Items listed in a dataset
———

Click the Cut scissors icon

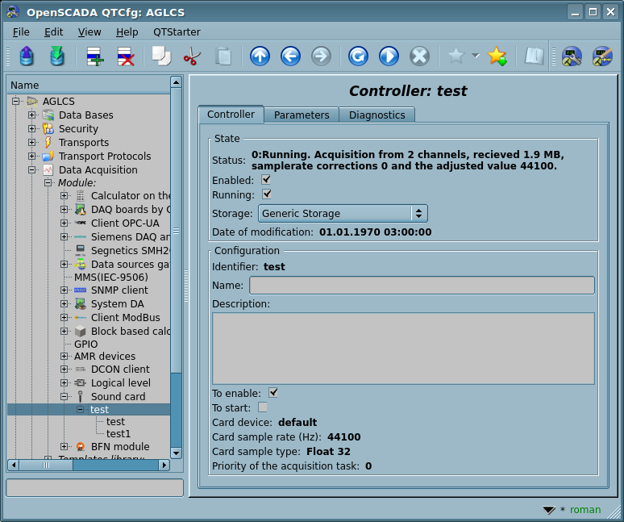(192, 56)
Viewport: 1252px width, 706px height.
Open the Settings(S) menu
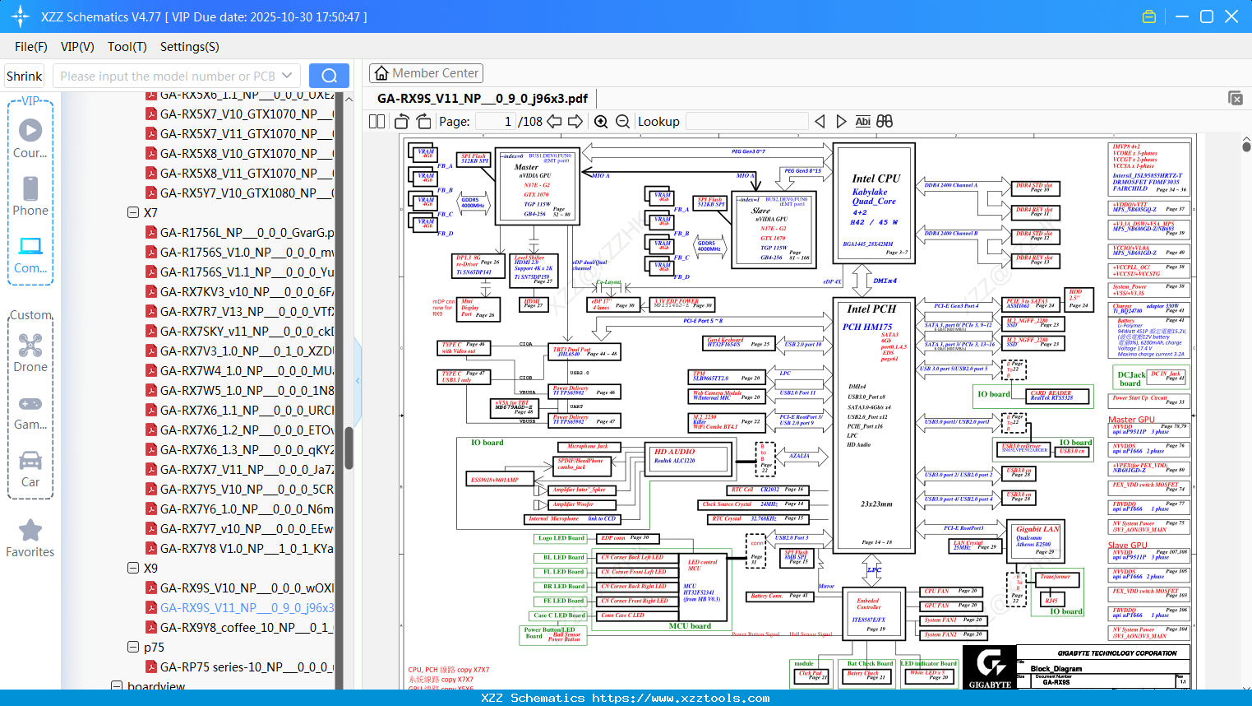pos(189,47)
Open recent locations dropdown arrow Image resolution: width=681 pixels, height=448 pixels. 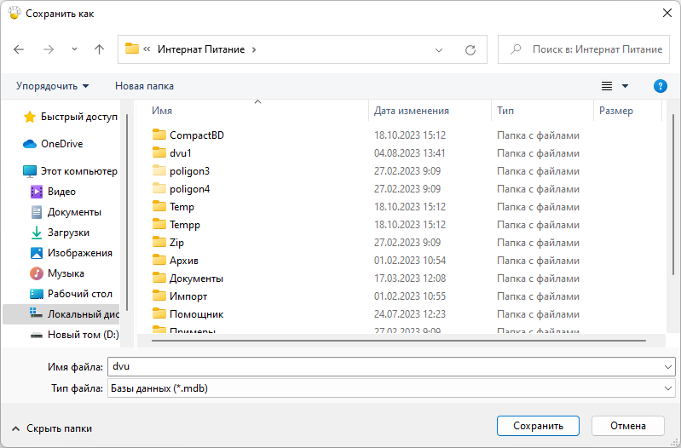[74, 49]
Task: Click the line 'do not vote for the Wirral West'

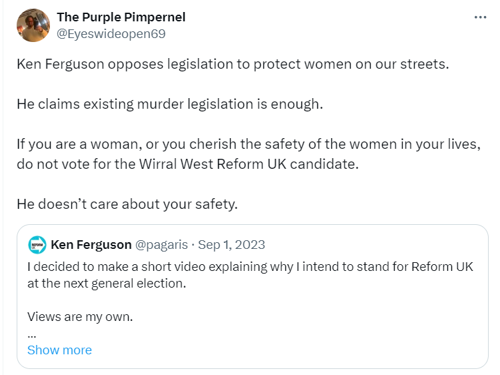Action: 187,164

———

#### [HOW TO COMPLETE THIS TASK]
Omit the pictures and print again exactly the lines from the one with "Task: Click the" through the final line of the entries, both ends included.

#### [EXERCISE ANSWER]
Task: Click the line 'do not vote for the Wirral West'

Action: 187,164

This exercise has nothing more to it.